Çalışmada hakkaniyete uygun tatmin kavramı, esasen AİHM ve AYM içtihatları temelinde ele alınmış. Ağırlıklı olarak AİHM'nin hakkaniyete uygun tatmin uygulaması üzerinde durulmakla birlikte hukuk sistemimizde 2012 yılından beri yürürlükte olan bireysel başvuru yolu neticesinde hakkaniyete uygun tatmin kapsamında verilebilecek kararlar da çalışmanın üçüncü bölümünde ele alınmış¬. Çalışmada ağırlıklı olarak AİHM uygulamasının üzerinde durulmasının nedeni bu konuda oldukça geniş bir içtihadi birikimin olması ve AYM'nin de hakkaniyete uygun tatmine hükmederken büyük ölçüde AİHM içtihatları doğrultusunda karar vermesidir.
Çalışmanın odak noktasını başta AİHM ve AYM kararları oluşturmakla birlikte diğer uluslararası mahkemelerin kararlarından da faydalanılmış.
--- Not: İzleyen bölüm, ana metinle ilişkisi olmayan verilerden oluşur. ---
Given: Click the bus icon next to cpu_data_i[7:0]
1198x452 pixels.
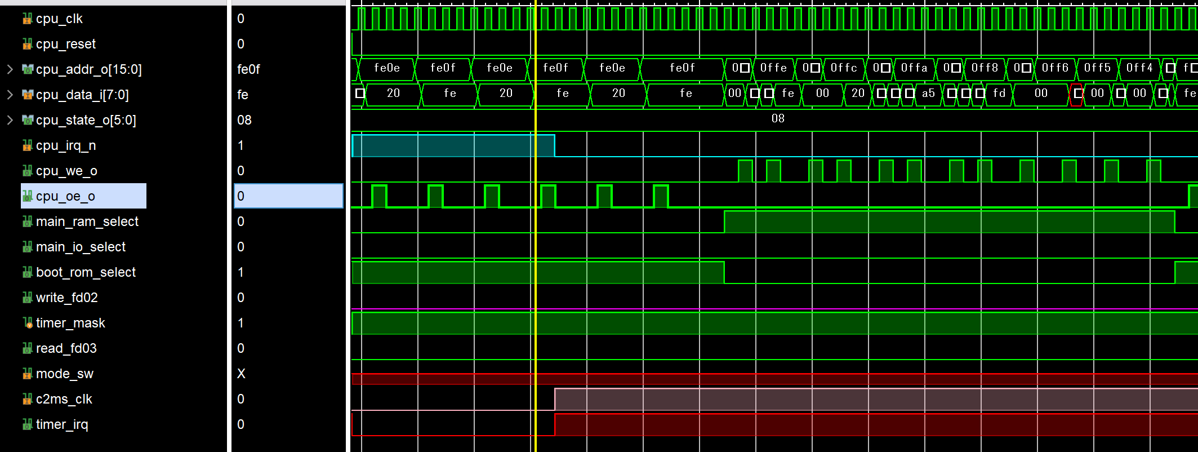Looking at the screenshot, I should point(27,95).
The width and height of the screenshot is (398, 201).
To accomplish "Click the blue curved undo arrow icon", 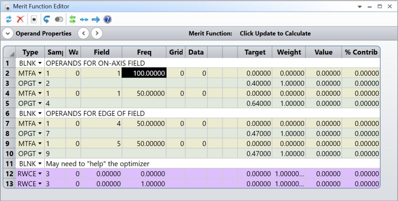I will (46, 20).
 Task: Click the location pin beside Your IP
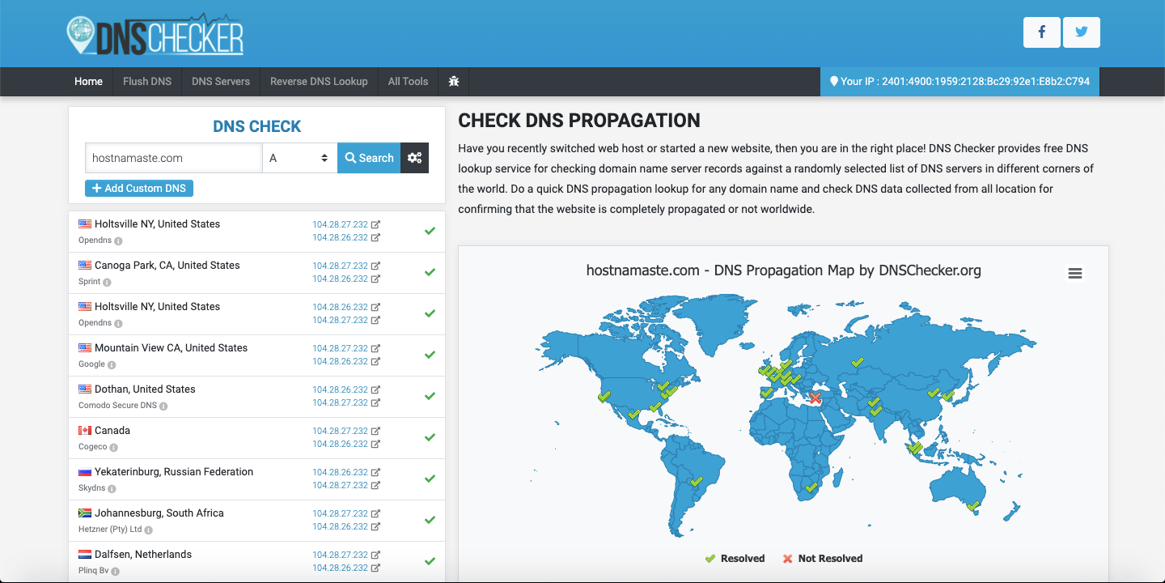pos(835,82)
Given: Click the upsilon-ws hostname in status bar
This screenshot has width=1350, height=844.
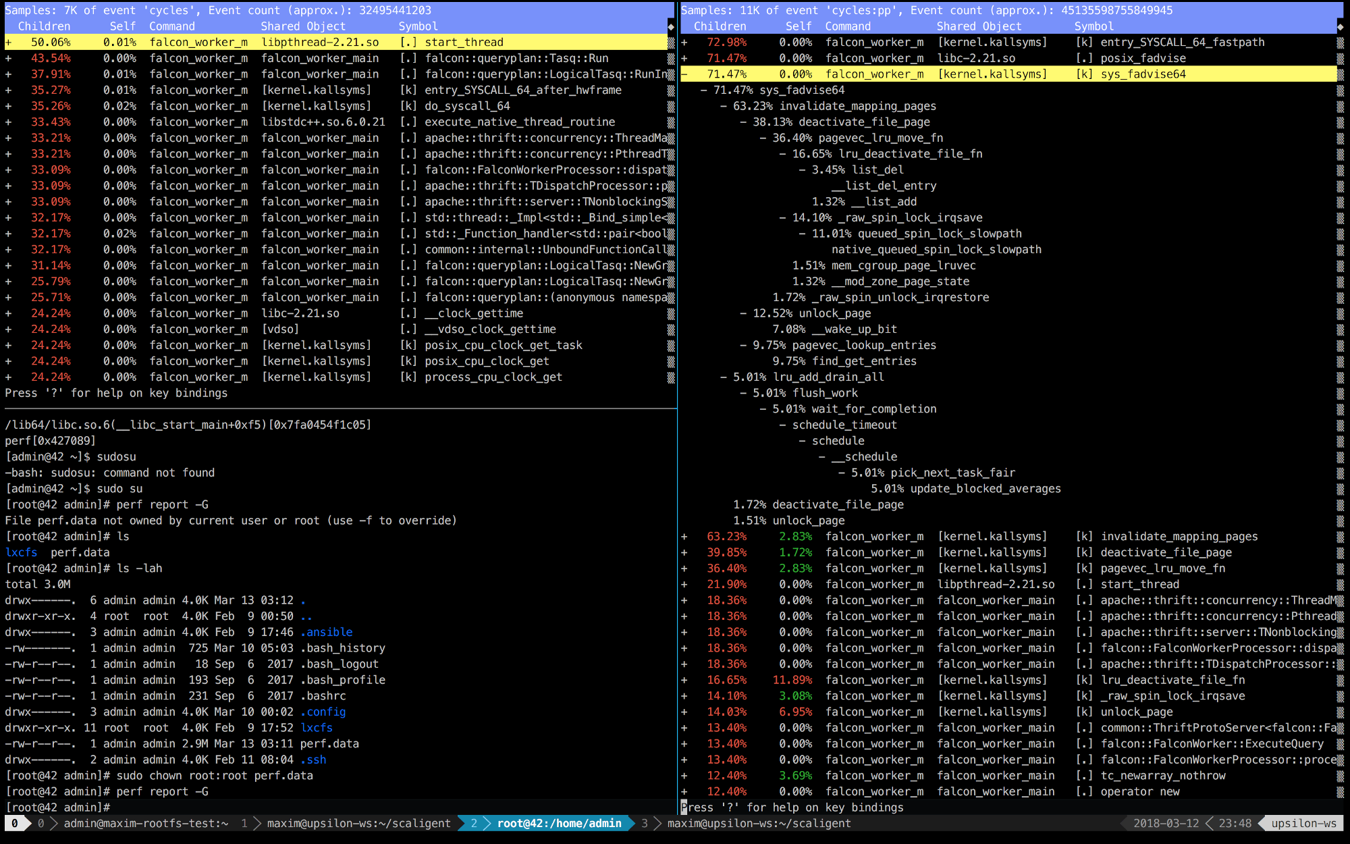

Çalışmada Sözleşme'de ve Ek Protokollerde yer alan haklar bazında inceleme yapılmamış olup, hakkaniyete uygun tatmine ilişkin genel birtakım ilkeler ortaya konulmuş. Sözleşme'de yer alan tüm haklar açısından ayrı bir inceleme yapılması, tazminatın miktarına ilişkin birtakım sayısal verilerin ortaya konulmasından öte bir anlam ifade etmeyeceğinden dolayı Mahkeme'nin hakkaniyete uygun tatmin konusundaki genel yaklaşımının ortaya konulması ve tutarlı bir uygulamasının olup olmadığının sorgulanması amaçlanmış. Benzer şekilde hukuk sistemimizde bireysel başvuruya konu olabilecek haklar açısından da hak bazında değerlendirme yapmak yerine Anayasa Mahkemesi'nin genel yaklaşımı, AİHM içtihatlarıyla karşılaştırmalı olarak ele alınmış. Ayrıca sadece hakkaniyete uygun tatmin kapsamında verilebilecek kararlar ele alınmış olup, kabul edilebilirlik kararı, ihlâl olmadığı kararı, geçici tedbir ve düşme kararı gibi konunun kapsamı dışında kalan kararlar incelenmemiş.